After Andalusia, I would recommend El Pais Vasco, the Basque Country. San Sebastian is hands down the best city for food in Spain. The pintxos (tapas) bars there are on another league. The main beach, La Concha, is easily one of the best in Spain. Bilbao, where I studied abroad, is another favorite. It’s much quieter than San Sebastian but is great for art lovers.
The lifestyle will make you never want to leave
I love the fact that Spaniards work to live and make enjoying life a priority. Remember that I returned to Spain because I was so happy with my first experience? I was happy because of the carefree lifestyle that living in Spain afforded me.
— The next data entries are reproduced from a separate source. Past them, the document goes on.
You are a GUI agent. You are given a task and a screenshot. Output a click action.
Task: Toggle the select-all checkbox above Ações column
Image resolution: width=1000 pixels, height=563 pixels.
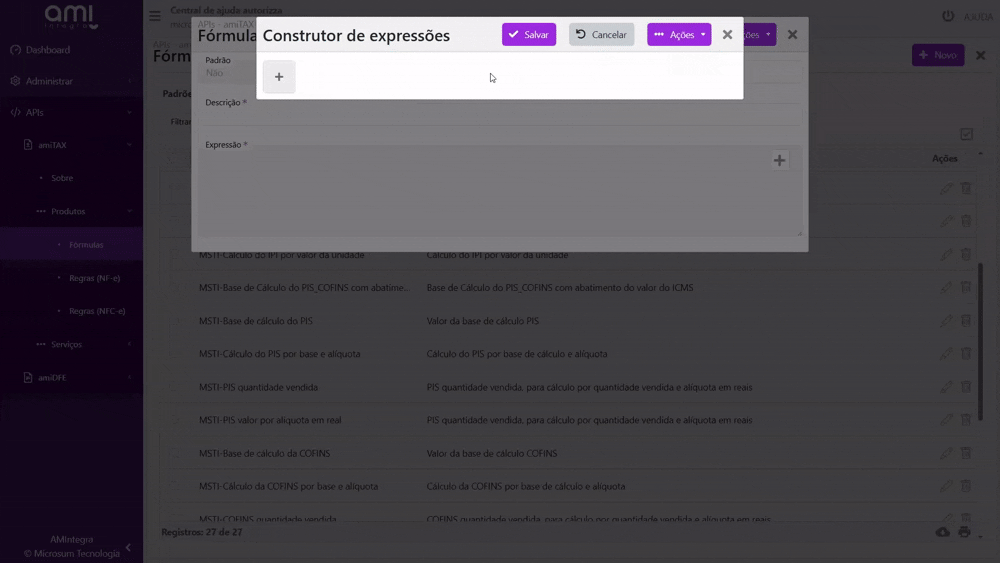(x=967, y=134)
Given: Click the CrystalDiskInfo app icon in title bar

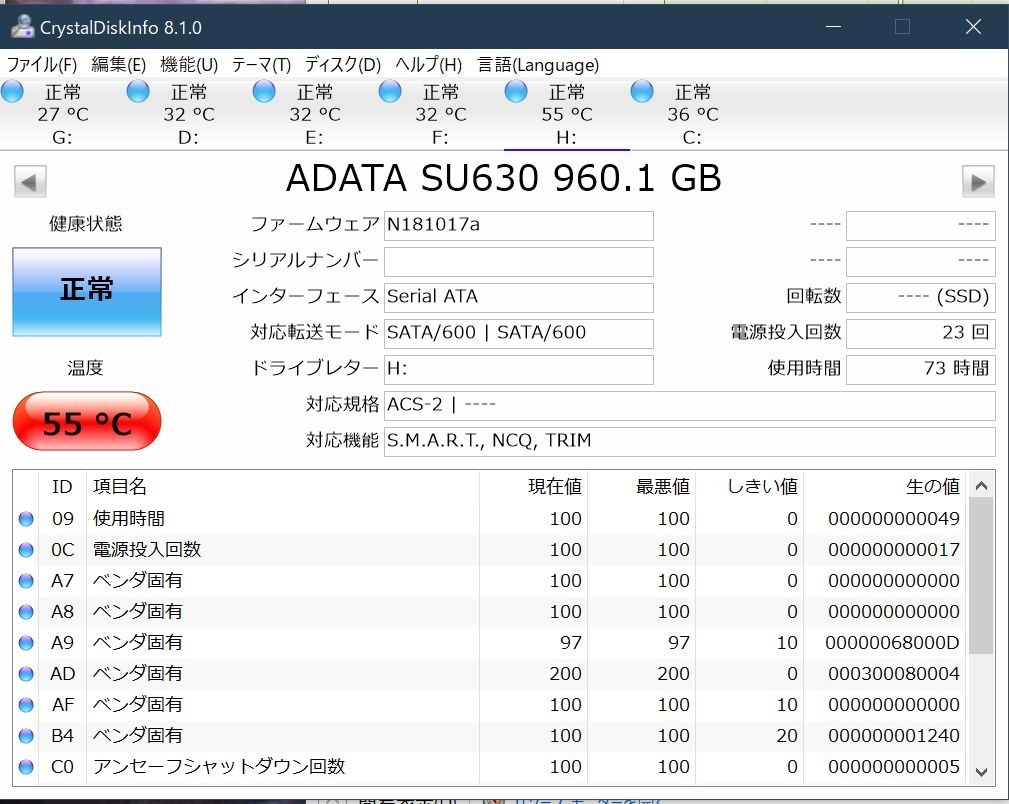Looking at the screenshot, I should [22, 27].
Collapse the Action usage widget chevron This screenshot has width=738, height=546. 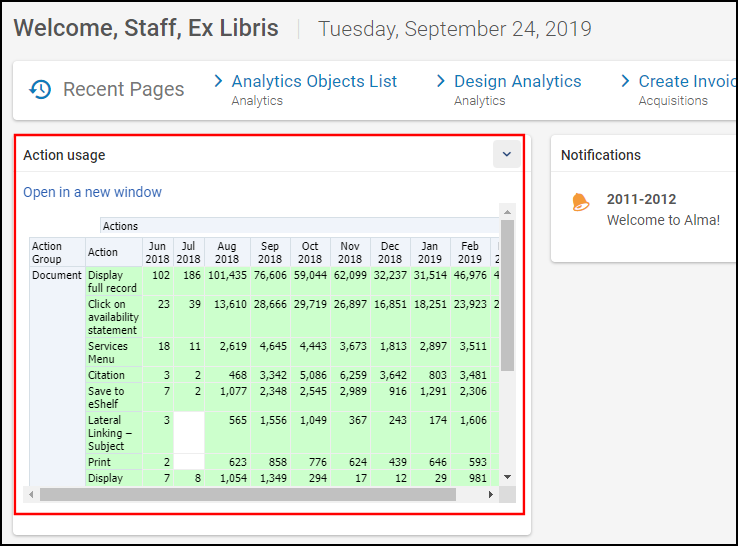click(x=506, y=154)
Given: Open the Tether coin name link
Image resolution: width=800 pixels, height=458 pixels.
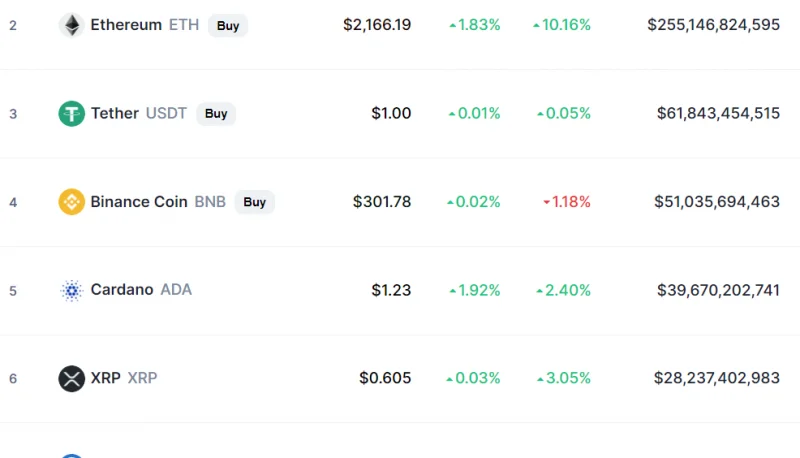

I could actually relax, have a drink, be fully present, and appreciate the little things. Back home I worked non-stop and rarely took a moment to breathe.
In the end, the unpleasant parts of living in Spain pale in comparison to the amazing experiences and incredible people I met. Some of my happiest memories are from Spain: visiting La Alhambra at night, watching a Flamenco show in Sevilla, going to the out-of-this-world Las Fallas festival in Valencia (yes, Valencia), feasting on seafood in A Coruña, lounging the beaches of Mallorca…the list goes on. I love Spain despite its flaws much like I love America and Nigeria despite their flaws. In fact, I consider it my third home.
Yes, racism in Spain is an issue, but if you’re visiting for a week or two you may not even notice. On the other hand, if you plan to live in Spain for some time, prepare to deal with some unpleasant treatment. That’s just the reality.
On my recent trip to Colombia, I met a young, adventurous African American woman. She said she didn’t want to visit Spain because of racism. I replied with a condensed version of this post. If you’re in the same boat as her, I want you to hop out of it right now. Go to Spain! I guarantee you’ll have at least one experience that will make you go “Wowwwwwwww!” Don’t let the fear of racism stop you from exploring this beautiful world.